I think Text::Unidecode got removed from being packaged with EPrints because its was felt liable to be updated on a regular basis so was not an ideal module to package within the codebase. Looking at https://metacpan.org/dist/Text-Unidecode/changes it does not look like it is actually updated that much, so that concern may be moot. However, the general practice of packaging Perl modules in the codebase that are available in CPAN, seems like the wrong thing to do IMO. A better option is to work on ensuring https://github.com/eprints/eprints3.4/blob/HEAD/cpan_modules.pl is kept up to date, which is being look at in #373.

I agree that maintaining EPrints' own $EPrints::Index::FREETEXT_CHAR_MAPPING seems like a time-consuming exercise, which is duplicating effort that someone else has already done a more comprehensive job. I am not sure if this is something that can be dealt with for the next release so I am going to punt this into be looked into in the next release.
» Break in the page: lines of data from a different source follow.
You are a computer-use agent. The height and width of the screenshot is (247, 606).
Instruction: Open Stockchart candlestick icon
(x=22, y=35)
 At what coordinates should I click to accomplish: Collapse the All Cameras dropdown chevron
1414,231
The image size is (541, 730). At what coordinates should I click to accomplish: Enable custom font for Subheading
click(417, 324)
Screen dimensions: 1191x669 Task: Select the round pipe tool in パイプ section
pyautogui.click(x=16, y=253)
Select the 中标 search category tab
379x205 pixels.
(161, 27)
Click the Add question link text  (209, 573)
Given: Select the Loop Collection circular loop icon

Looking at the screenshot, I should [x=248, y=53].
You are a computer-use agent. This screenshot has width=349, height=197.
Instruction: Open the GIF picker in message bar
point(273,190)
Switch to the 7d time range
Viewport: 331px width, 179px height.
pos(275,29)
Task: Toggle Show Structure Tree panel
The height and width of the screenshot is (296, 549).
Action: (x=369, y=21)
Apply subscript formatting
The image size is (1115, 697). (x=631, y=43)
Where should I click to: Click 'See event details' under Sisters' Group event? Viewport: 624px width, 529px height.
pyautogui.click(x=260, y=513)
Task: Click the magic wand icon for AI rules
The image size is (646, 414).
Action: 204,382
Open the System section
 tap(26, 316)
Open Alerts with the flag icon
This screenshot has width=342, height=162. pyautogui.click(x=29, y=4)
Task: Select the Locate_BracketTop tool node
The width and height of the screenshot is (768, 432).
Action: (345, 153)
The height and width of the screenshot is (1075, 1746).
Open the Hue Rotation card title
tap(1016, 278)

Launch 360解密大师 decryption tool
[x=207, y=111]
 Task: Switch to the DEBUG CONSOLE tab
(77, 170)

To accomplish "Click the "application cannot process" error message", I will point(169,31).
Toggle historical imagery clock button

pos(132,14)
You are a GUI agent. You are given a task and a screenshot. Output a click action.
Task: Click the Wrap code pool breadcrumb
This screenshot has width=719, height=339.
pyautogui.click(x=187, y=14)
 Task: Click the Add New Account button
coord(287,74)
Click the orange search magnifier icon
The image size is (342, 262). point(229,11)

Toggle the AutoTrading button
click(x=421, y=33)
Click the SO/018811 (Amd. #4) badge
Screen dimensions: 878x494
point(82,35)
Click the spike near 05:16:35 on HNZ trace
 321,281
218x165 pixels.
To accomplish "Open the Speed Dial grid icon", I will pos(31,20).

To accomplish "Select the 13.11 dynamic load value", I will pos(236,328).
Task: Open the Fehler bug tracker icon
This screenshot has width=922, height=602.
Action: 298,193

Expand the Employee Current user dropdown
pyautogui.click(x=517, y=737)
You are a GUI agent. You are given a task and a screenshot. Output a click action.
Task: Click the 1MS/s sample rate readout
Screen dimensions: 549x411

Unless you can provided specific advice on how to amend the code suitably to move to using Text::Unidecode directly in the core codebase.

drn05r commented 4 months ago

I have taken a closer look at this an inserting a unidecode should negate the need for much of the $EPrints::Index::FREETEXT_CHAR_MAPPING. However, it feels like it is best to leave this in for now even though theoretically it should have minimal effect, as anything it would have remapped will have already been done by by Text::Unidecode::unidecode.